Let's see if they make this available for a broad audience and if, in five years when they accumulated all the features, it's still faster.
I was curious, did some research. They do mention Servo in some places[0][1]. They also have their own white papers[2][3], & blog posts outlining their approach, things like how to make borders with triangles[4]. Fun stuff!
Quote: Back in 2012, Mozilla’s Servo project had started hitting headlines about multithreaded, parallel algorithms, and we decided to see if we could do similar, initially targeting our historic market of STBs[0]
Quote: Some of our early thinking was shaped by the parallel web page layout research done by Meyerovich & Bodík. That research also influenced the Servo project which was started by the Mozilla foundation around the same time that we started developing our multithreaded browser.[1]
The Mozilla Gfx blog regularly posts updates. They have been porting subsystems from servo to firefox, and making substantial progress on a regular basis.
VR is only part of the focus, we're still working towards a general purpose browser, it's just a slow and long process.
Webrender is being actively worked on and is in the final stages of integration into Firefox (I believe it's enabled by default for some combinations of GPU and OS already). Servo's experimenting with a new layout system written from-scratch to be modular as well, and that's making good progress.
(We're rewriting the layout system because the original one, while it proved that parallel layout was doable, wasn't very maintainable/extensible given that it was written through experimentation while the language itself was changing a lot. We now know how to do parallel layout, and writing a clean, modular, maintainable system will enable us to fill in all the missing features)
Pretty interesting. Conventional wisdom is that the web standards have become so complicated that it's prohibitively difficult to introduce a totally new browser that fully supports modern CSS and JS. Sounds like this one does.
Naming could be better or more differentiated -- "Flow" is already used in the closely related space of front-end development and javascript (flow typing).
It doesn't matter. There's thousands of basic words occupied by some more or less relevant Javascript tool or framework. Don't let that get in the way of naming your products.
As well as a FTP app for macOS, Sharing service for the Opera browser, Microsoft Flow, Samsung Flow and so on. While it's a word used all over the place, i would try to name it to something more ”unique”.
Will it have its lunch eaten by tools and techniques for lightweight web apps on Webkit/Quantum?

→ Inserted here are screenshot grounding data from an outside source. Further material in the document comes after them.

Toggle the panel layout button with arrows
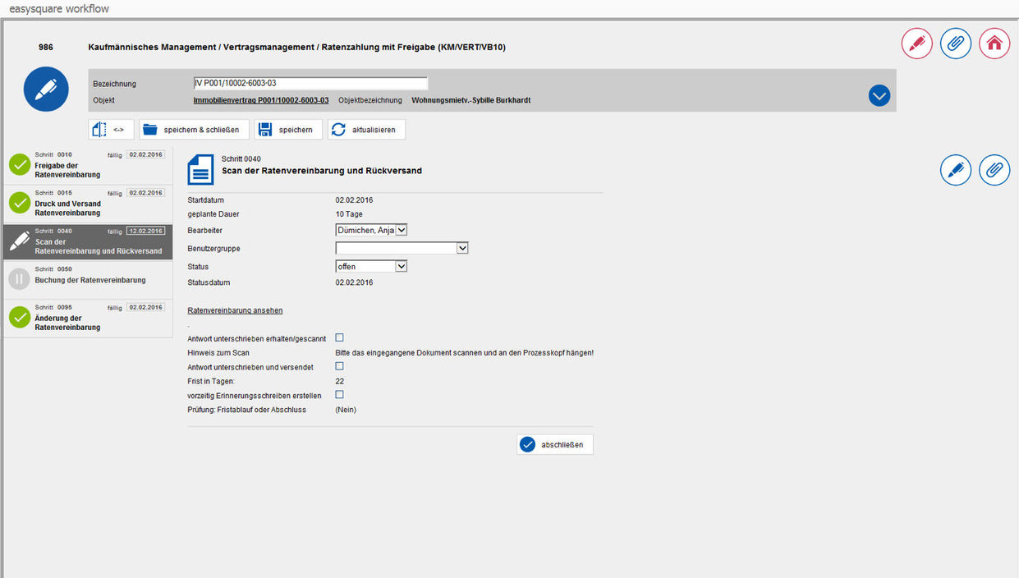This screenshot has height=578, width=1019. (111, 130)
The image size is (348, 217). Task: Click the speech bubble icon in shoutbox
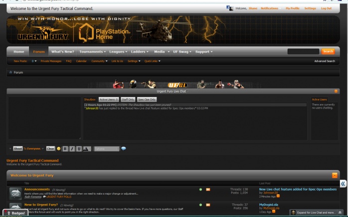124,149
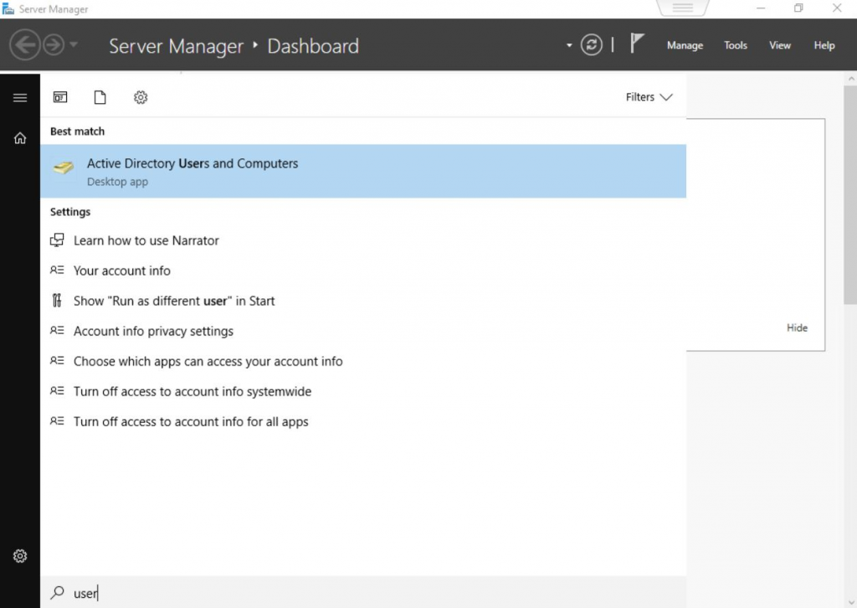The width and height of the screenshot is (857, 608).
Task: Select the Documents filter icon
Action: click(100, 97)
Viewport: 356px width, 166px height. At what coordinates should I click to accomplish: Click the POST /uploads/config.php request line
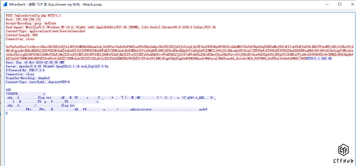pos(33,16)
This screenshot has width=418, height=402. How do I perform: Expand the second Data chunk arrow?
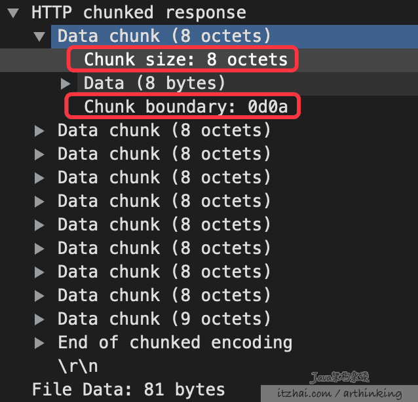[x=39, y=130]
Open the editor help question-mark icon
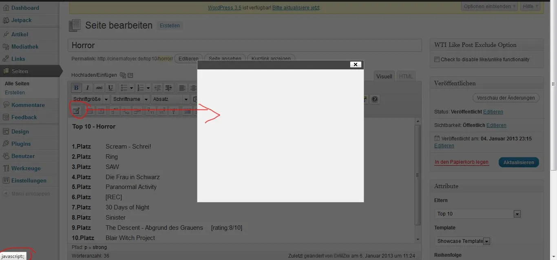 [x=375, y=99]
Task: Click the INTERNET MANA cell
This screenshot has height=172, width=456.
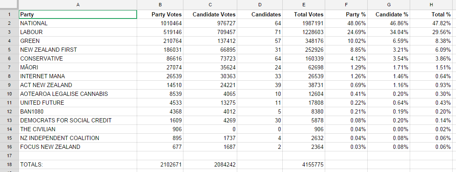Action: (x=78, y=77)
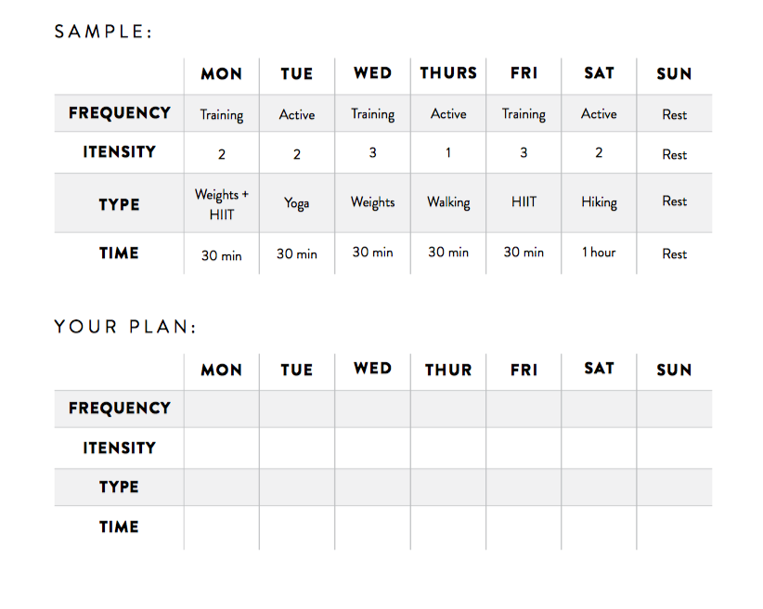The width and height of the screenshot is (763, 609).
Task: Click the 'YOUR PLAN:' heading text
Action: click(x=125, y=327)
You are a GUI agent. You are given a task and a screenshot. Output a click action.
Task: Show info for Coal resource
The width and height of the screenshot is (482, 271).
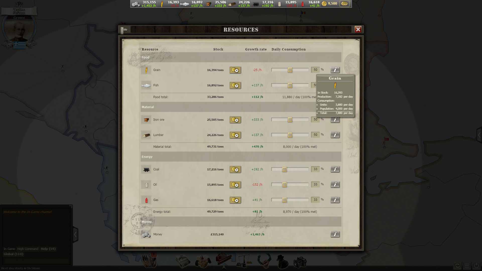(335, 169)
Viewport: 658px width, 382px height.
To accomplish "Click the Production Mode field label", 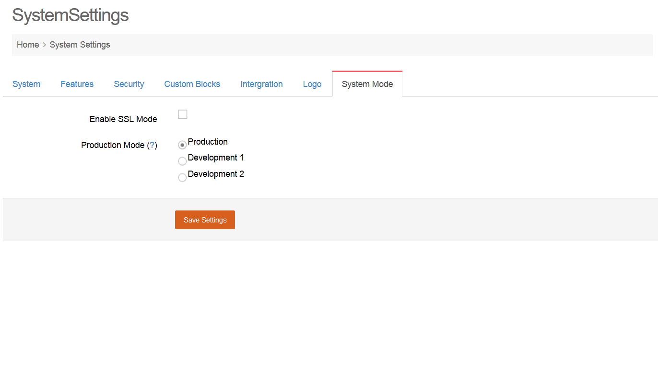I will click(113, 145).
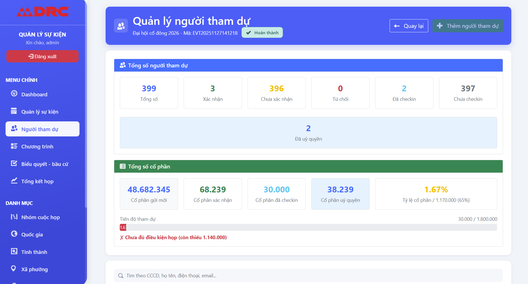Click the Tổng kết họp chart icon

[14, 181]
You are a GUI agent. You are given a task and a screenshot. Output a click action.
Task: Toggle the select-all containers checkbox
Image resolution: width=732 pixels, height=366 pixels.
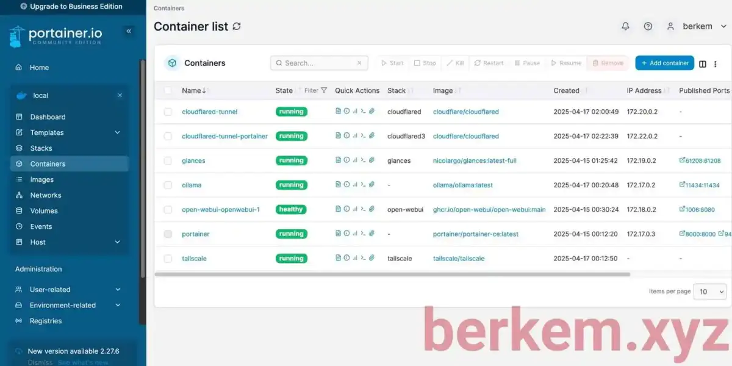point(168,90)
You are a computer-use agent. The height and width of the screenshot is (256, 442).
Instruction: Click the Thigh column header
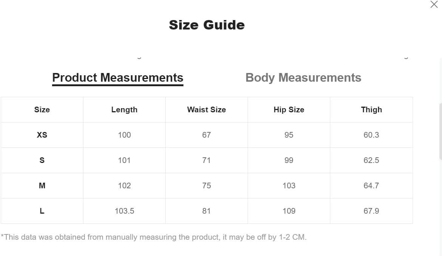[371, 110]
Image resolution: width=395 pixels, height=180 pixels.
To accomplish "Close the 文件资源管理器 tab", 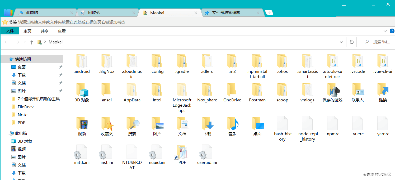I will click(258, 13).
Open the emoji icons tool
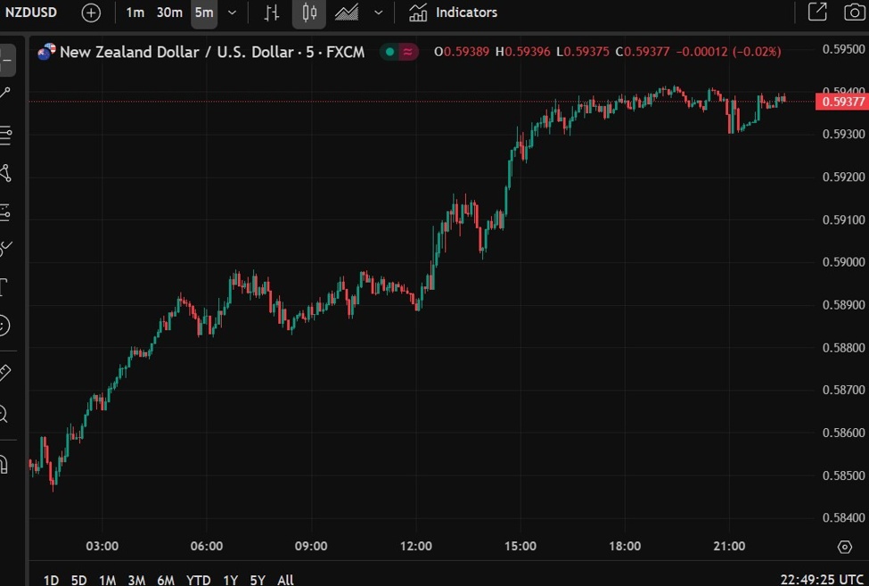This screenshot has width=869, height=586. (x=4, y=326)
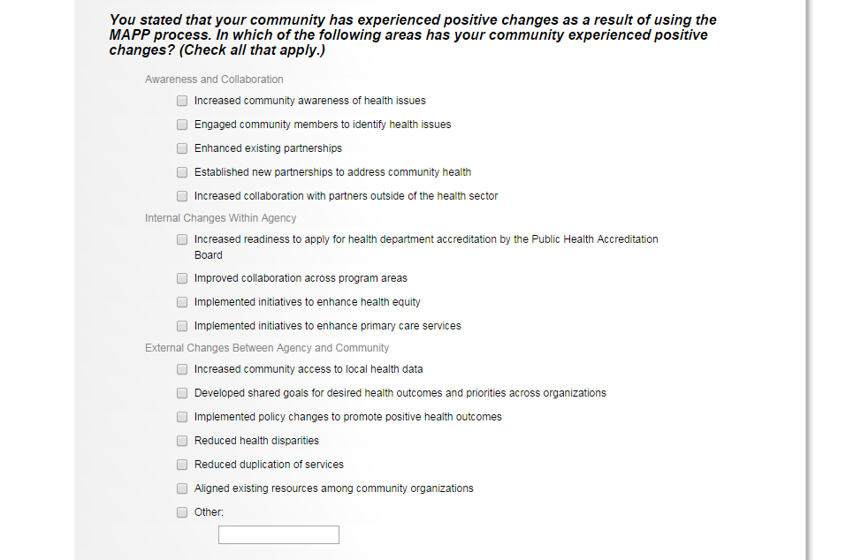
Task: Click the 'Enhanced existing partnerships' label text
Action: [x=268, y=148]
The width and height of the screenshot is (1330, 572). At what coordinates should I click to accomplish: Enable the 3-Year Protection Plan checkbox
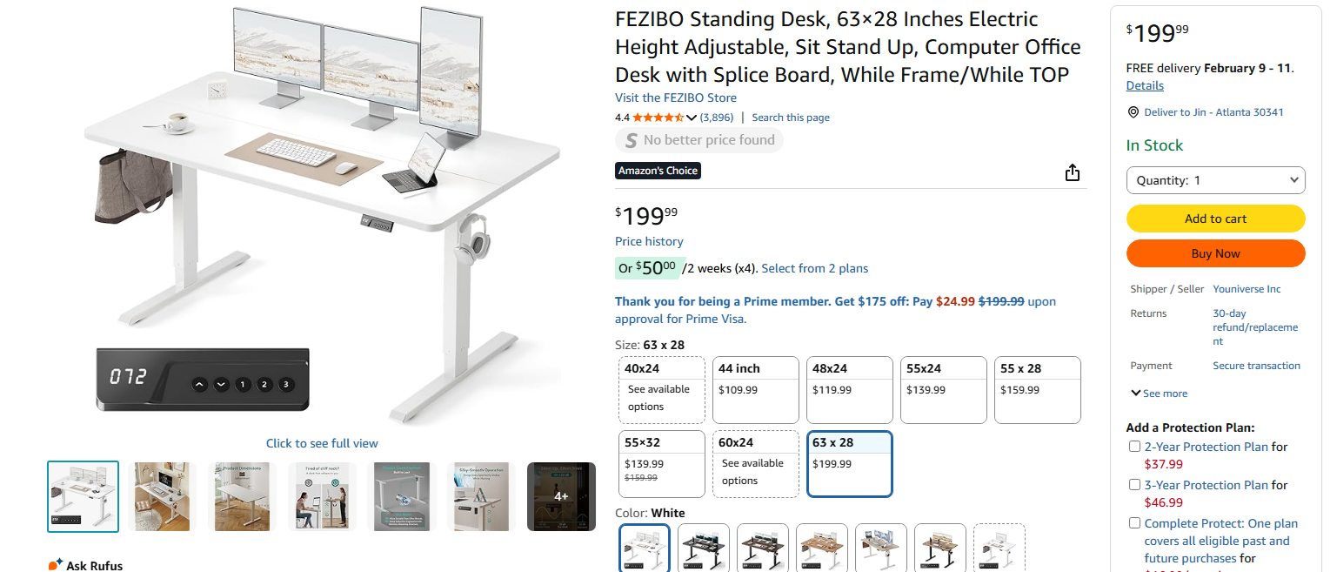(1134, 485)
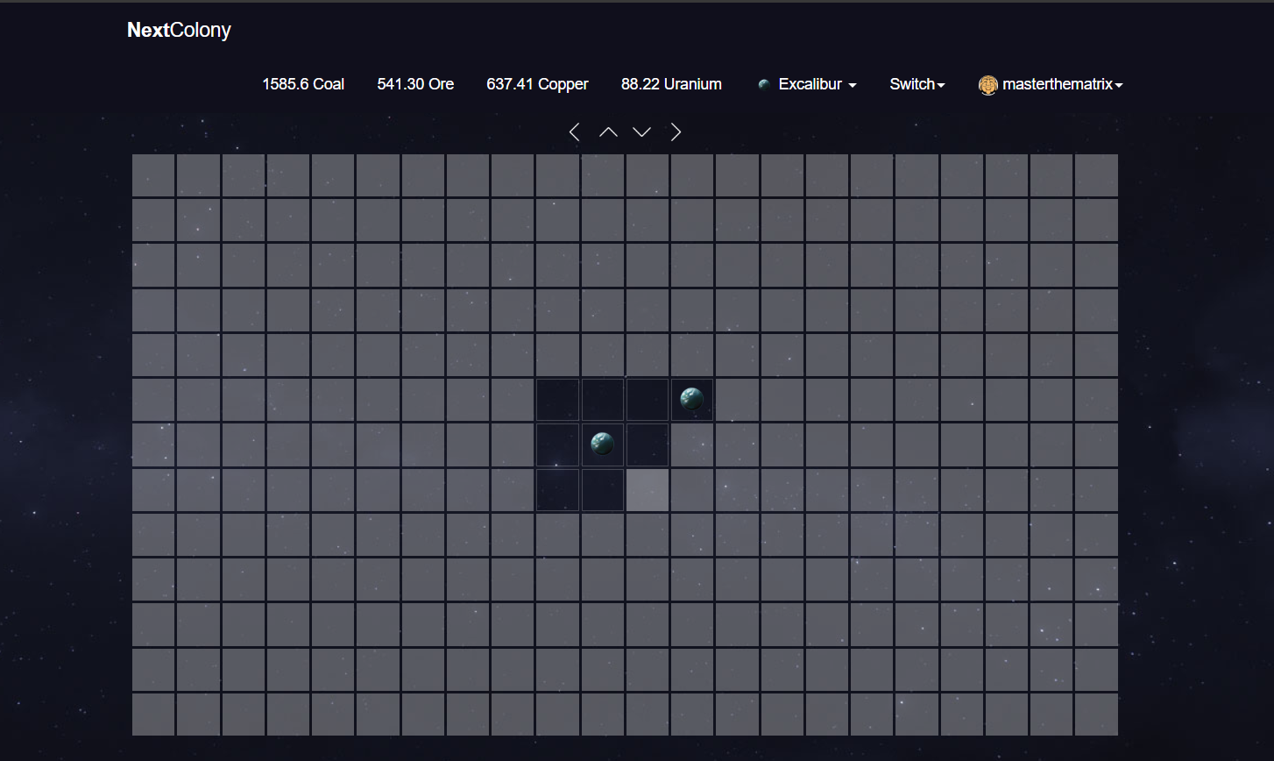Select the highlighted light gray map tile
Screen dimensions: 1274x761
tap(648, 490)
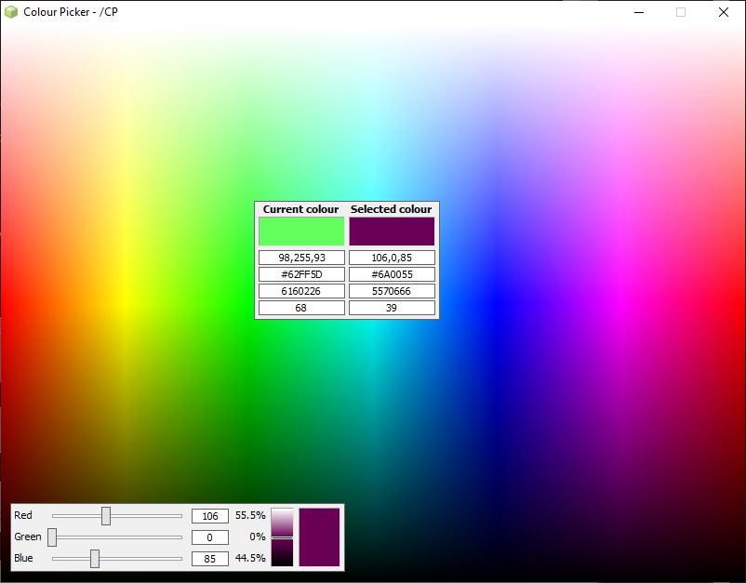Click the Red slider handle

[x=106, y=515]
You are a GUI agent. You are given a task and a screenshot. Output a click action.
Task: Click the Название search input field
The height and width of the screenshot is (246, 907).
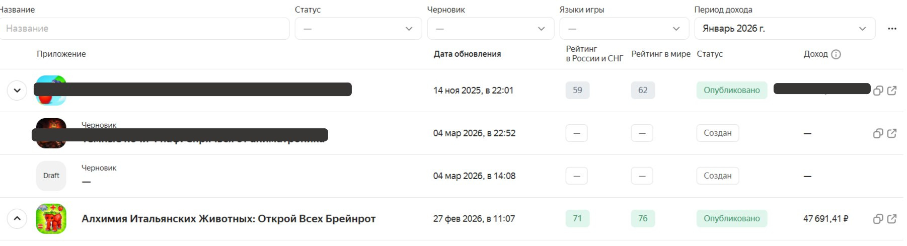click(x=144, y=29)
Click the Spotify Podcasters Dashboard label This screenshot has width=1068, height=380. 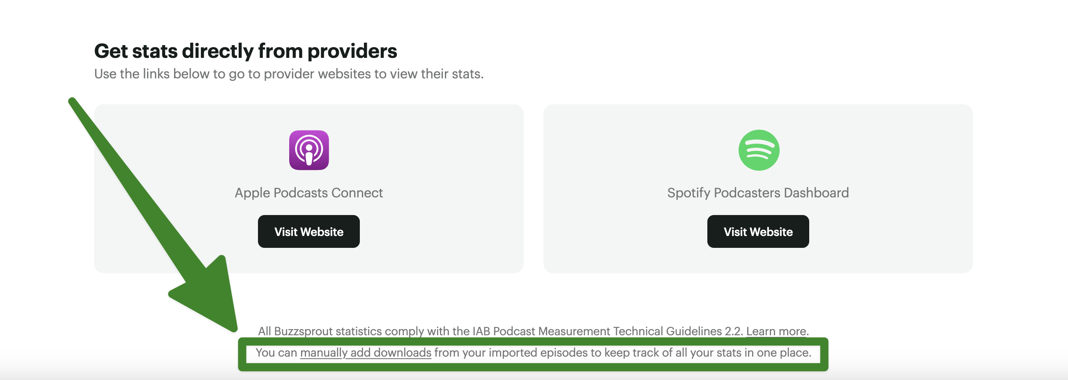[758, 193]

Svelte made a headstart making 200k laggy Webkit devices snappy again while these guys will be selling proprietary licenses.
Frameworks like Svelte focus on reducing the time spent running JavaScript. This project focuses on reducing the time spent on layout and rendering.
Theoretically they'd complement each other, but in practice I imagine UIs for super-resource-constrained set-top boxes are already written in pretty efficient JavaScript.
These things are actually pretty related: JS isn't particularly slow as a language; it only gets slow on the web because every time JS code touches the DOM/CSS a part of layout and style needs to be recomputed.
I don't think there's that much to improve with current browsers anymore. 8 years ago maybe. Now you have web workers with shared memory, typed arrays, GPU acceleration for canvas and CSS, web assembly with SIMD. It's already possible to utilise all the cores and GPU in 2D. Not even mentioning 3D WebGL and incoming WebGPU. Websites are fast enough already(with ad blocker).
I believe that document.write prevent a lot of parallelism.
Also as always, SIMD are underutilized.
There is also transactional memory, heterogeneous computing, SYCL, etc...
"Who's using document.write for anything these days?"
It doesn't matter if anybody use it, someone could use it, as such browser must adapt to this possibility and be performance constrained.
"what do you mean document.write prevents parallelism?"
I don't remember the details but it force some critical browser operations to be sequential.
Ekioh makes enterprise software for set-top boxes. They do know their browser rendering, though: they stripped Webkit down to have a 24mb memory footprint.